I have no idea what I fa is. I fall? I falter? No matter. The entire paragraph gives the impression of her dashing around, doing things, seeing things. This works well if it is used for such effect now and again. However, all too often, this is the norm. However, as I said, the book does eventually become more readable.
The basic story can be summed up quite succinctly. It is 1994. An eighteen-year old Irish woman, Eily (though we do not learn her name till well over half way through the book) comes to London to study drama. She is keen to enjoy the bright light of the big city. She meets a man, called Stephen (though we do not learn his name till well over half way through the book), twenty years older than her, with a failed marriage and a daughter who lives in Canada, who is an actor and only just starting to have some success. She loses her virginity to him and they have a tumultuous affair, on again, off again, on again, off again, with both having brief flings in between. Both have their demons and these take up a good part of the book, particularly Stephen’s demons.
While it is 1994 (and, later, 1995) and therefore well past the Swinging Sixties, Eily is Irish Catholic. So is her landlady. English men have no morals, you bear that in mind, the landlady tells her and when she sees Eily and Stephen in the house, going up to Eily’s room, Eily is given two weeks notice. Back home for the holidays – where she feels very much out of place – her mother sees what looks like a man’s handwriting on a letter to her – and says Missy I hope you’re not up to anything over there that would make me feel ashamed. But, in London, casual sex is the norm, even if feminisms is not. When she first meets Stephen, he is reading Dostoevsky’s The Devils. He is surprised that she has read it. You just don’t look the kind, he says. Oh? Boobs too big? Hair too blonde? she retorts.
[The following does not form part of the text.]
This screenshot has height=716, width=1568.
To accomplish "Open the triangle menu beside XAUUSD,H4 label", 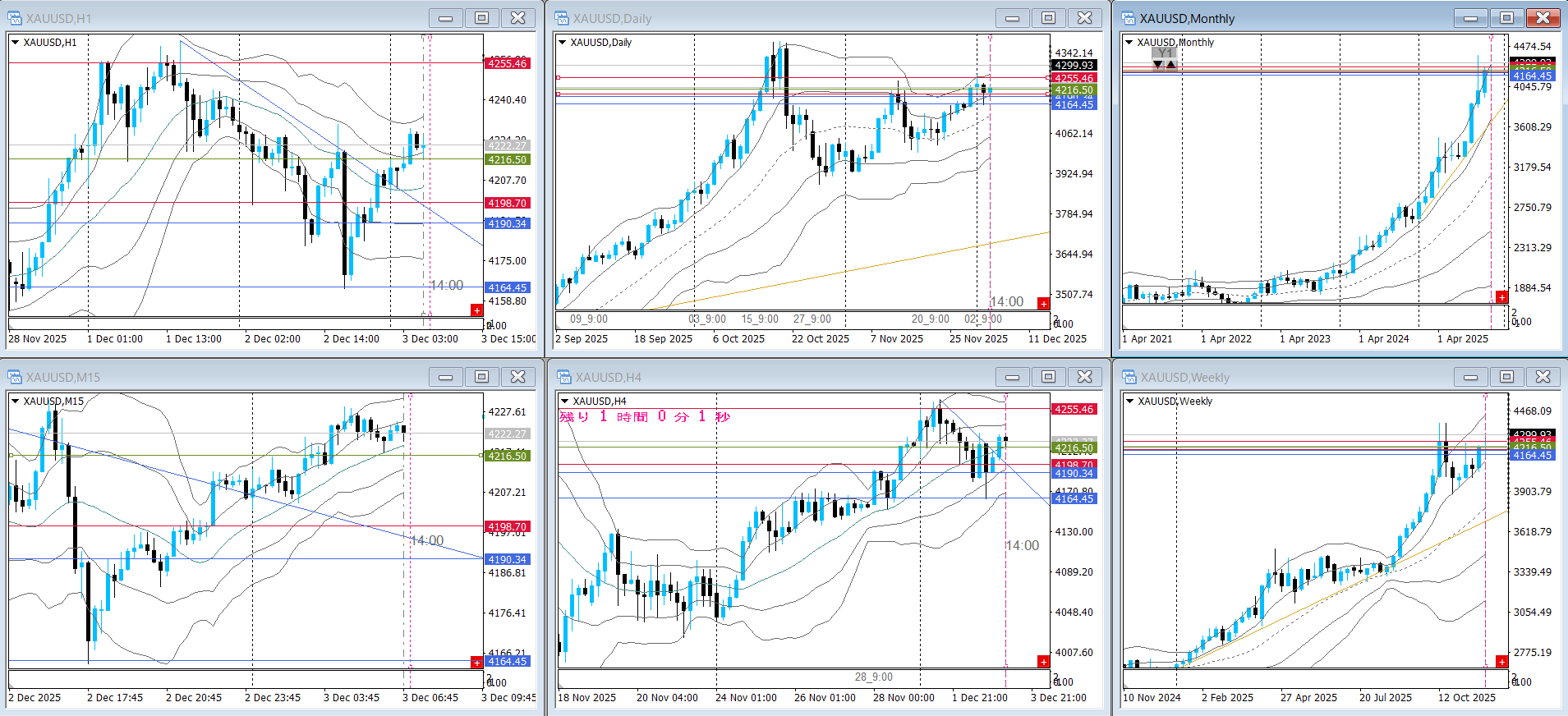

But he buys her a drink, they go back to his place and they have sex. Writing about sex is difficult but I must say McBride’s description of their first encounter is very well done. Things get difficult, as he does not contact her. She bumps into him in a theatre and things resume. But it remains very much on again off again. She has other problems, such as her housing, not quite as difficult in London then as it is now, but still difficult. She tries to get through to him, find out about his past life and they do both share their horror stories, his perhaps more horrible than hers.
Much of the latter part of the book is about his tales of woe and his grim early life which has, to a great extent, made him the man he is today, namely a man not really capable of having a warm, loving relationship with a woman. While Eili is no saint – she has quite a few casual flings, sometimes under the influence of drugs and/or alcohol – he has more of a grim past, which inevitably spills over to his current life. We now get the inevitable question: can the love of a good woman (a good woman twenty years younger than him, with her own demons and commitment issues) save him?
This is certainly not a bad book but I still do not get why McBride has been hailed as the best Irish writer since Joyce. Obviously, lots of people seem to feel that way, so it is quite possible that I am missing something here but I have read many better books and, indeed, many better Irish books. Critics have recognised that she is a difficult writer and will therefore not appeal to everyone. However, as with Will Self, mentioned above, being difficult for the sake of difficult does not a great writer make.